Last week, in what was probably a bureaucratic mixup, the Burlington daily newspaper began showing up on my doorstep every morning. The Burlington paper is owned by the Gannett chain and I have a low opinion of it, but free is free, so after breakfast on Sunday, I peeled it open to see what it might say.

The front page was bannered with a story about local floods. I’d spent all day Saturday fighting the effects of local floods and had no desire to read about them Sunday. The sports section kept me going for about 15 minutes, but how come newspapers no longer list baseball players’ batting averages in the box score? I have to buy the Boston Globe to get a decent sports page.

The magazine section, a trashy product from Gannett headquarters, had a photo of some Hollywood beefcake on the cover. It went into the pile. I flipped through the funnies; Prince Valiant may be still alive out there somewhere, but he’s dead and gone in Burlington.

For a lack of anything else to read, I turned to the opinion section, where I found a Gannett columnist who is discouraged by the declining numbers of military veterans among our nation’s leaders. I agree the numbers of veterans in Congress and the administration is dropping. Starting with the end of the second world war and running into the late 1980s, a record of military service was practically a requirement for elective or appointed office. The veterans of the world war, growing ever more grizzled with each passing electoral cycle, dominated American politics in the late 20th century, just as the Civil War veterans – north and south – dominated politics in the latter half of the 19th century.

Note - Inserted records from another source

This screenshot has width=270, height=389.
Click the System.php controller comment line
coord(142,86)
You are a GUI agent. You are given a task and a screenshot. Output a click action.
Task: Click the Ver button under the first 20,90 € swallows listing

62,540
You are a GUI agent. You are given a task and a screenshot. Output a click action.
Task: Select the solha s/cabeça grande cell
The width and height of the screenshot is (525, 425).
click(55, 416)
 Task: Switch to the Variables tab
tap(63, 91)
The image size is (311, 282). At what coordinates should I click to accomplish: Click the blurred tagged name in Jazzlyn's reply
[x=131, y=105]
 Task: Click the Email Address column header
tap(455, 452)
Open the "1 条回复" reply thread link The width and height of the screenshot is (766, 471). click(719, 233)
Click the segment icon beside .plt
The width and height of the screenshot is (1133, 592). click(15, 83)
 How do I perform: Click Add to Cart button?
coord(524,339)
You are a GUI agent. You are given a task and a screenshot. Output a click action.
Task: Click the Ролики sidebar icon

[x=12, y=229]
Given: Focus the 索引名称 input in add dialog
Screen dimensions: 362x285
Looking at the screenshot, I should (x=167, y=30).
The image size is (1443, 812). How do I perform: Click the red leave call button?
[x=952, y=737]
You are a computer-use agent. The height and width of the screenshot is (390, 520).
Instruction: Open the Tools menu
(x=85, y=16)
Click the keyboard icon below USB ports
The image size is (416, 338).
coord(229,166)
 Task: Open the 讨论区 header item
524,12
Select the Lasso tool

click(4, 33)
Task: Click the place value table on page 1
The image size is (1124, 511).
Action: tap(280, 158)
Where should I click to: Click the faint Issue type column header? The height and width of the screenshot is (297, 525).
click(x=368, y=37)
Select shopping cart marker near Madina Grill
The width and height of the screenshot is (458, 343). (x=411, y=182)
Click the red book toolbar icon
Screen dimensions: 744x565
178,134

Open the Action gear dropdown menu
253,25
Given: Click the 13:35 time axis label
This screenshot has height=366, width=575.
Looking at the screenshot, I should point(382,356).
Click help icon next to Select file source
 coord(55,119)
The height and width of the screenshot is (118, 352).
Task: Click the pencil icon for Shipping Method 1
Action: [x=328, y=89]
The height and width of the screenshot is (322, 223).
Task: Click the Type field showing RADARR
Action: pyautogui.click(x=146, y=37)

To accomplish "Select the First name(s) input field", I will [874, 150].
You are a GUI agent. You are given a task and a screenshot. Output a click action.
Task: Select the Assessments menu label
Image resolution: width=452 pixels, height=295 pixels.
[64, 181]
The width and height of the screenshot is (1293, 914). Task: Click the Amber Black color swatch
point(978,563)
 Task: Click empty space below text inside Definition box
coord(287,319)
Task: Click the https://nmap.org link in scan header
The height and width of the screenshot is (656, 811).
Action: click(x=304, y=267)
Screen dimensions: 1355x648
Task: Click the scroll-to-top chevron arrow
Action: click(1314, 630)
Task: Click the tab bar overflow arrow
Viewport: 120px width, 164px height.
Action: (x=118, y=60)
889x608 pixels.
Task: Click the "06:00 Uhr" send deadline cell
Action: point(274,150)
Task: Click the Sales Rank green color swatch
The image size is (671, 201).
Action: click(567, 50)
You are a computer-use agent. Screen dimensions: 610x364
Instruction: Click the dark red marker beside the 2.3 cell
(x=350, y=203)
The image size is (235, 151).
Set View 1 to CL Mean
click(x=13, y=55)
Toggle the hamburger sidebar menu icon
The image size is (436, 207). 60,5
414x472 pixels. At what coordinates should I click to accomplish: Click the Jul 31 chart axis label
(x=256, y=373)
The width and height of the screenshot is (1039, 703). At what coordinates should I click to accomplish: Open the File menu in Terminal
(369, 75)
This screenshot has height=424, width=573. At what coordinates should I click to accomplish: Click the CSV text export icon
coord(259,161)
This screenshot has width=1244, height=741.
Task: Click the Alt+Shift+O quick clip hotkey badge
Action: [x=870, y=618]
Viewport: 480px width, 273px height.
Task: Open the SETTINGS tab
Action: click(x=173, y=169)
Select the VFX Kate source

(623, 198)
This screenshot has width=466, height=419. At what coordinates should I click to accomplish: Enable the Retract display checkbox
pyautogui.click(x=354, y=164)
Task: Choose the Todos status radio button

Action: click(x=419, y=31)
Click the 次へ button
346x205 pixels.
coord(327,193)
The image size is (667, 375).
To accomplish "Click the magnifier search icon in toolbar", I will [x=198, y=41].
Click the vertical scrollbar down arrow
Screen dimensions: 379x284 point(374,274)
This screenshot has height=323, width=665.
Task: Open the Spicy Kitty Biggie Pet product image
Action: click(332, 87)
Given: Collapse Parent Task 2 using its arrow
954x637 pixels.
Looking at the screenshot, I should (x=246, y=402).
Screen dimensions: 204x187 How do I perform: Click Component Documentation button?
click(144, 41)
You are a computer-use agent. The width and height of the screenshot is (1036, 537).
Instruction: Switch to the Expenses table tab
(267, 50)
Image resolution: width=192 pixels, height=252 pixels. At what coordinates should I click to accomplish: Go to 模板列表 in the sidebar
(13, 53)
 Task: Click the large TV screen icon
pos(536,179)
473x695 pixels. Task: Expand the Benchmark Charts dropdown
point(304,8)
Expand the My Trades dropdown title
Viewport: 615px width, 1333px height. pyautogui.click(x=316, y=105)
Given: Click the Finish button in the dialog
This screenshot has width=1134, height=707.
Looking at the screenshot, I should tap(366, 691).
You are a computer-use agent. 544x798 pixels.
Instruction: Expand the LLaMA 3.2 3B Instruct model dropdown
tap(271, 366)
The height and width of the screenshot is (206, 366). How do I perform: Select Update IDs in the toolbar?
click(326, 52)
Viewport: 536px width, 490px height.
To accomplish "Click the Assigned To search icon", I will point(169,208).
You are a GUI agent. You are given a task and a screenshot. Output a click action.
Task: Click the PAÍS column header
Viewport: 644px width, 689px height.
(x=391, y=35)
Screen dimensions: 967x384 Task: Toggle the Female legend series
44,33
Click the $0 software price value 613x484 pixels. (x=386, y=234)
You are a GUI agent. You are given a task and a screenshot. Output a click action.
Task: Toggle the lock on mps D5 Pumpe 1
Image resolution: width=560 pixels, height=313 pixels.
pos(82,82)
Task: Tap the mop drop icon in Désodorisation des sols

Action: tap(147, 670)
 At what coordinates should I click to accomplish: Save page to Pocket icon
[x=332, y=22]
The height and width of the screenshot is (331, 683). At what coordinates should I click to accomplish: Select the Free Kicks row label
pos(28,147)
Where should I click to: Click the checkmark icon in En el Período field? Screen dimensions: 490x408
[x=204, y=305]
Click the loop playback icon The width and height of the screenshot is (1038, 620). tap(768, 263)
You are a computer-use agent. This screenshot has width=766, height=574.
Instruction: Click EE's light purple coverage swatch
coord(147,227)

The election of 1992 signaled the passing of the torch from the World War generation to the Vietnam generation, a generation in which many, including the president, said “no” to military service. The veterans, rallying behind Bob Dole, tried to reclaim the field in ’96, but were beaten back.

Vice President Al Gore is a veteran, but neither the secretary of state nor defense is a veteran, nor did the assistant secretaries serve in the military. The director of the CIA is a non-veteran, as is the national security advisor. The opinion writers at the Gannett Corporation find this to be a distressing state of affairs, but I do not. Our Constitution calls for the U.S. military to be subordinate to civilians, and we would do well to keep that distinction hard and bright.

In fact, I think one of the worst effects of World War Two was the damage it did to the American political psyche. The madman Hitler, seizing territory and killing innocent people, had to be stopped by an all-out effort by the forces of justice. And he was. But somewhere in the process, we’ve gotten the wrong idea that our side is always right. Look at the trouble that idea caused in Southeast Asia and Central America. Today it is fashionable in some political circles to paint Saddam Hussein as a madman and a minor Hitler. But Saddam is a madman we built ourselves. In our hatred of Iran, we armed Saddam throughout the 1980s. The blood he sheds today stains our hands, too.

In the upcoming presidential election, we may see two veterans again standing for their parties’ nomination – Al Gore and John McCain. But these men are warriors of a different generation, when combat came to our homes on television and we too saw that war is hell.